Recruter un ancien juge à la Cour suprême de Californie pour tenir la boutique diplomatique d'un laboratoire d'IA n'est pas un choix anodin, et le calendrier l'est encore moins. Anthropic vient de nommer Mariano-Florentino « Tino » Cuéllar, ex-magistrat et ancien conseiller spécial de Barack Obama, au poste inédit de premier directeur des affaires internationales, rapporte CNBC.

Cuéllar rapportera directement à la présidente Daniela Amodei depuis le siège de San Francisco, et son mandat couvre à la fois le gouvernement américain et les nombreux pays où Anthropic est en train de s'étendre.

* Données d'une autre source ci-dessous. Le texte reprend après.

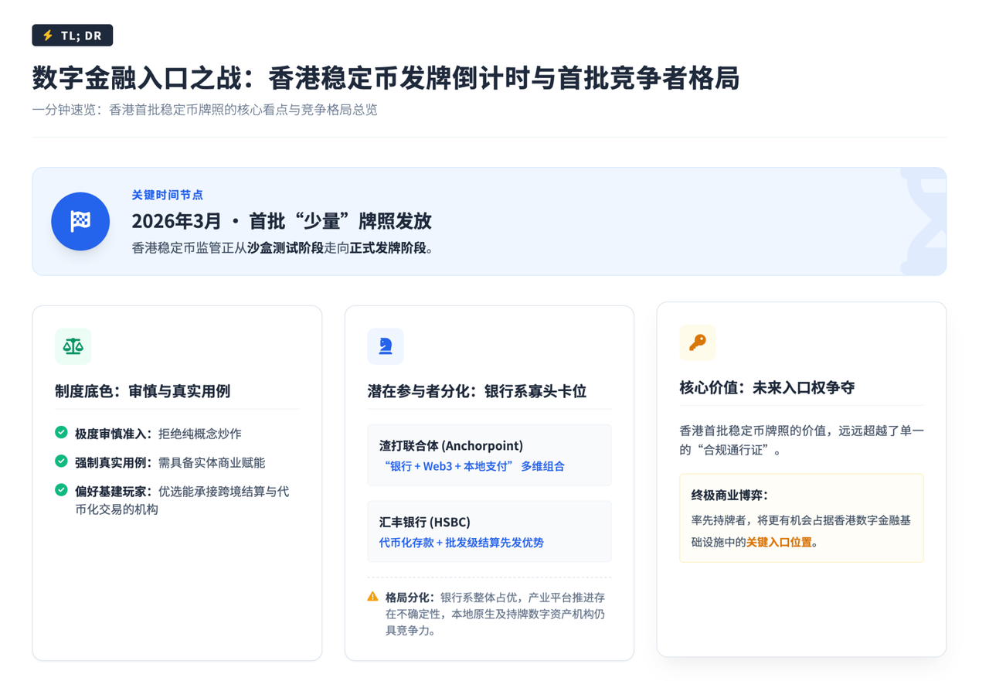Click the orange 关键入口位置 highlighted text
This screenshot has width=989, height=681.
click(779, 542)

Le contexte est tendu: le Pentagone a classé l'entreprise « risque de chaîne d'approvisionnement » en mars, après qu'Anthropic a refusé que Claude serve à des armes autonomes ou à la surveillance de masse des Américains; l'entreprise poursuit le gouvernement sur ce point, l'affaire est toujours devant les tribunaux, et l'administration Trump a par ailleurs imposé des contrôles à l'export sur ses modèles d'IA de premier plan au nom de la sécurité nationale.

Le profil colle à l'exercice. Cuéllar présidait jusqu'en juillet la Carnegie Endowment for International Peace et siégeait depuis janvier au Long-Term Benefit Trust d'Anthropic, l'organe de gouvernance indépendant censé arrimer l'entreprise à sa mission d'intérêt public. Il quitte ce siège pour rejoindre l'exécutif, et le Trust, un collège indépendant de quatre membres, doit maintenant lui trouver un successeur.

La caveat honnête, c'est qu'un CV bipartisan ne réconcilie pas mécaniquement une administration républicaine avec un profil passé par l'aile Obama. Ce que le reportage ne détaille pas, ce sont les dossiers concrets que Cuéllar prendra en main d'abord — le litige avec le Pentagone, la portée exacte des contrôles à l'export ou la structuration d'un bureau international, tout cela reste flou. Ce qu'on peut néanmoins lire dans cette nomination, c'est qu'Anthropic parie sur l'institutionnel et le juridique plutôt que sur le pur lobbying pour tenir tête à la fois à Washington et aux régulateurs étrangers.